== Segment start ==
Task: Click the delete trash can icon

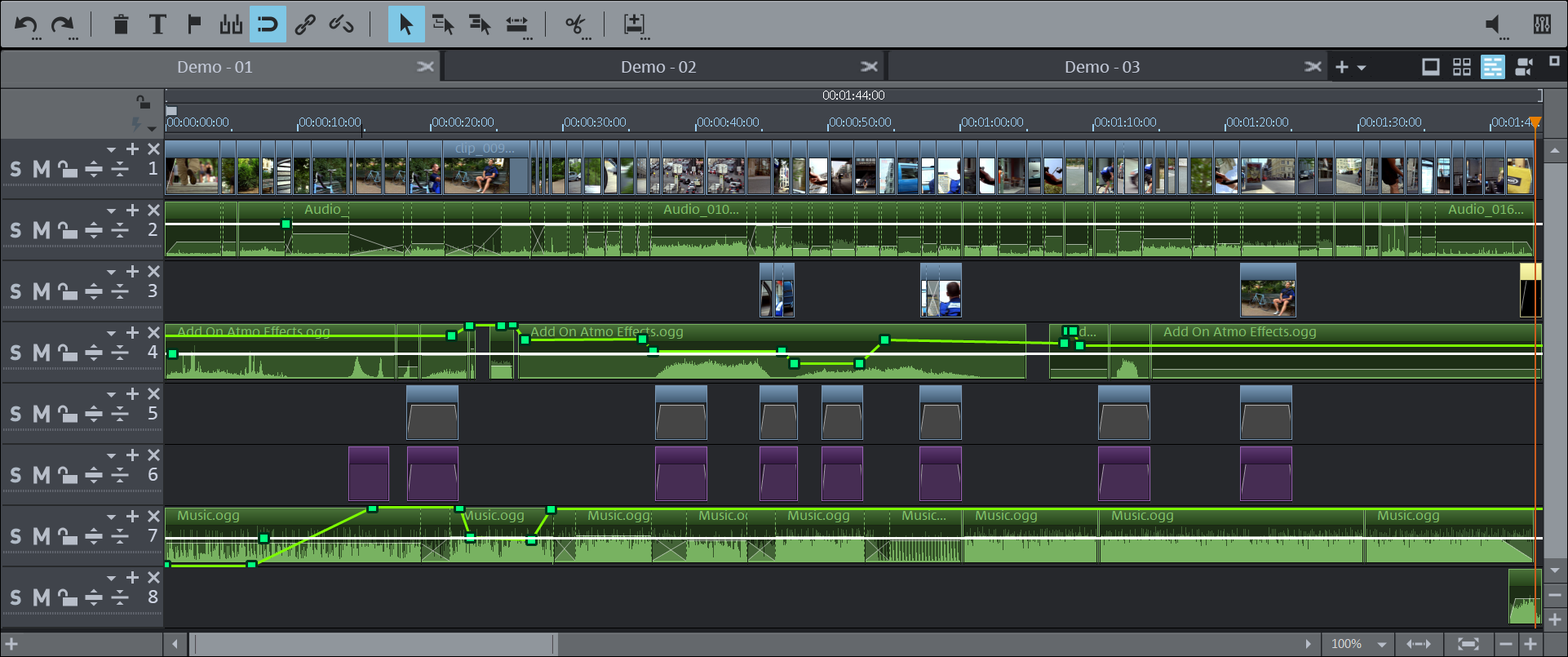Action: pyautogui.click(x=121, y=24)
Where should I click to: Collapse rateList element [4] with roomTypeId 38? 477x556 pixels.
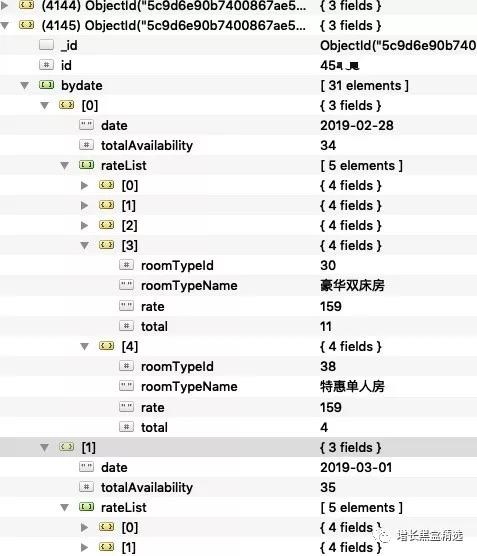[x=84, y=346]
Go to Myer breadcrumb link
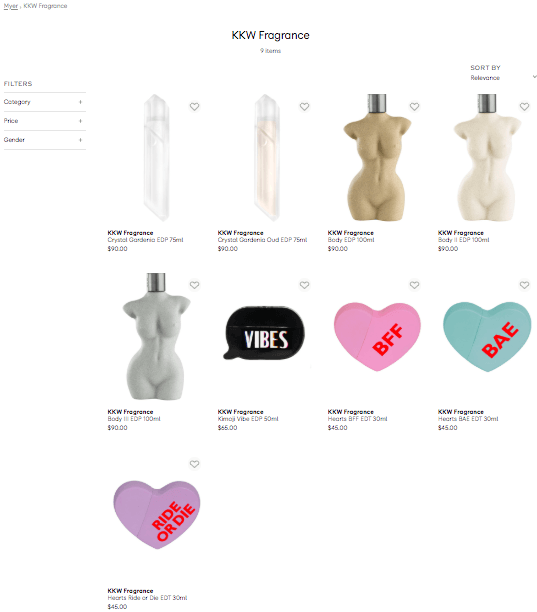The height and width of the screenshot is (612, 537). pyautogui.click(x=11, y=6)
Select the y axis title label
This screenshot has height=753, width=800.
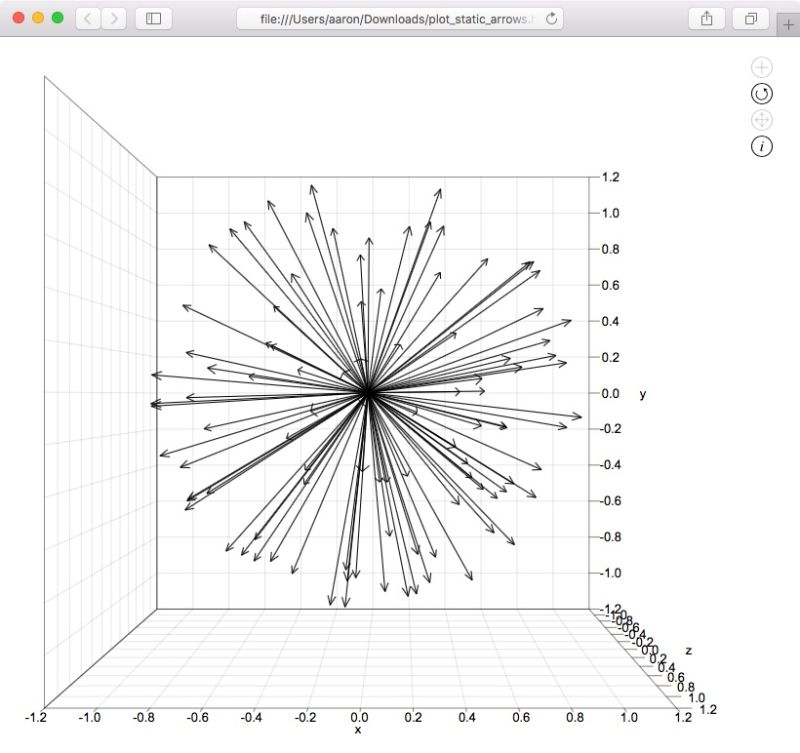point(643,394)
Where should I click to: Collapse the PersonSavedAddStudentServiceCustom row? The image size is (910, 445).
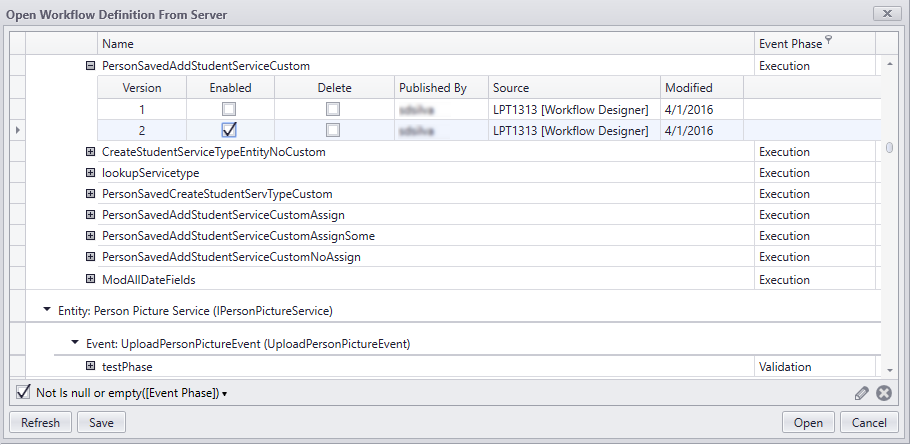(90, 66)
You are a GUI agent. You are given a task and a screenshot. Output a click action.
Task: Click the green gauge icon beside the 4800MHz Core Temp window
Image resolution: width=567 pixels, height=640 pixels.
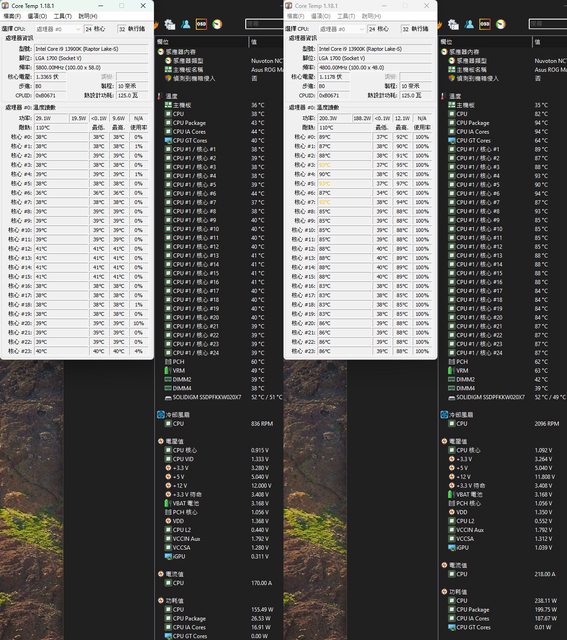(501, 24)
== Segment end ==
**EXERCISE DIRECTIONS**:
The result is an exact copy of the lines from the one holding "You are a GUI" through the final line of the data above, both ends included, minus the pictures.

**PROBLEM SOLUTION**:
You are a GUI agent. You are given a task and a screenshot. Output a click action.
Task: Click the green gauge icon beside the 4800MHz Core Temp window
Image resolution: width=567 pixels, height=640 pixels.
(501, 24)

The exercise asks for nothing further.